My problem is that, I need to choose hard drives and I have looked at both consumer and enterprise hard drives, but i am faced with an unanswered question, which I have not been able to find a clear answer for.

Can I use consumer hard drives, that do not support TLER / ERC / CCTL, with ZFS (software RAID), without getting in trouble later on or do i need to go with enterprise hard drives that supports TLER / ERC / CCTL?

There are a lot of different opinions about this and some say you should use it and some say you should not. I know a couple of OS which relies on software raid, that have their own error correction timeout and therefore does not care if there is TLER / ERC / CCTL. I am aware, that you need to use TLER / ERC / CCTL, when dealing with hardware RAID.

I really hope, that someone can shed some light on my problem.

Thanks.


Can I use consumer hard drives, that do not support TLER / ERC / CCTL, with ZFS (software RAID), without getting in trouble later on or do i need to go with enterprise hard drives that supports TLER / ERC / CCTL?

Imagine each of your drives is a black box with certain features, lifetime etc. All of them work independently inside your storage array. Therefore, you must look at each of them independently to see what would happen in different cases.

Example

For this question, let's say you have a pool consisting of 2 mirrored drives A and B. The possible combinations are:

  1. A and B have TLER
  2. A has it, B does not
  3. A does not have it, but B does
  4. A and B do not have it

If everything works fine on all disks, there is no problem.

One error:

If disk A experiences an error when trying to read a block, it is this situation for each possible case:

  1. The system asks the disk for the block. The disk tries to find it again and again, and after about 7 to 9 seconds (whatever the TLER timeout is) the controller drops the disk from the array. The system noticies that one disk is missing and does whatever you have provisioned (raise an email alert, begin resilvering of a hotspare, do nothing and continue degraded, ...)
  2. Same as 1.
  3. The system asks the disk for the block. The disk tries to find it again and again, until its own timeout is reached or until the block is found. This timeout may be several minutes and may be different for each different model and manufacturer. If the block can be retrieved, it is read normally; if it fails, an error message for the block itself is returned.
  4. Same as 3.

Two errors (one on each disk):

This case is very rare, but theoretically possible. Both disks experience an error on exactly the same block:

  1. Both disks will be dropped and your pool becomes unavailable.
  2. Same as 3 from above.
  3. Same as 3 from above.
  4. Same as 3 from above.

Performance vs reliability

As you have seen above, you have to make a choice depending on your goal and pool layout.

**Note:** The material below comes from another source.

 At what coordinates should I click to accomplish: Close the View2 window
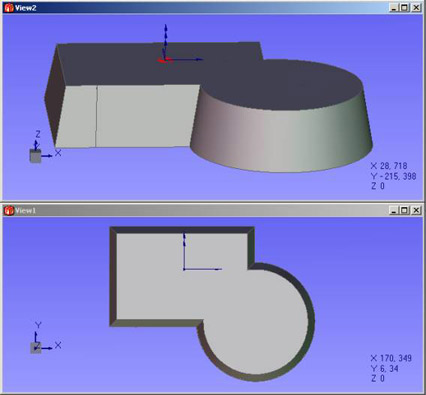pos(416,8)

  • Use TLER disks if you always need minimal response time and cannot accept long blocking lag. The downside is you have to potentially provision additional disks (Z2 instead of Z1, Z3 instead of Z2, 3-mirrors instead of 2-mirrors) or hotspares to achieve the same average pool health in the end. Also you have to provision for potentially long rebuild times which may affect your overall performance negatively.
  • Use non-TLER disks if budget or space is constrained and lag is acceptable if disks are preserved. As ZFS already helps you with self-healing for affected blocks, you do not need what TLER was originally envisioned for (controller must drop disks so that self-healing could start)
  • Set the disk timeout to a value that your application/architecture can comfortably handle. This way you can have enterprise disks without dropping or consumer disks with dropping as you prefer. Not all disks are modifiable, so check online first before buying.

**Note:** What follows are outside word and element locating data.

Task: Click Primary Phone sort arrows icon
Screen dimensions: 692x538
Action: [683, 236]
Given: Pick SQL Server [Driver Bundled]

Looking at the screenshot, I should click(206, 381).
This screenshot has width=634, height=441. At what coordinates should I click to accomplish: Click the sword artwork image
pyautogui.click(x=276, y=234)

Also worth considering are the figures Backblaze published about enterprise drive lifetimes, and consumer drive reliability.

Although they use a custom Reed-Solomon implemention, their figures (and business model) suggest that consumer drives are definitely able to provide good reliability, and with a suitable error detection/recovery algorithm, can provide good protection for your data. Certainly, their entire setup seems to have fared pretty well without any of these enterprise features.

So as @user121391 says (I may be paraphrasing a little), ZFS on consumer disks should be fine, unless you have specific needs that would require enterprise features.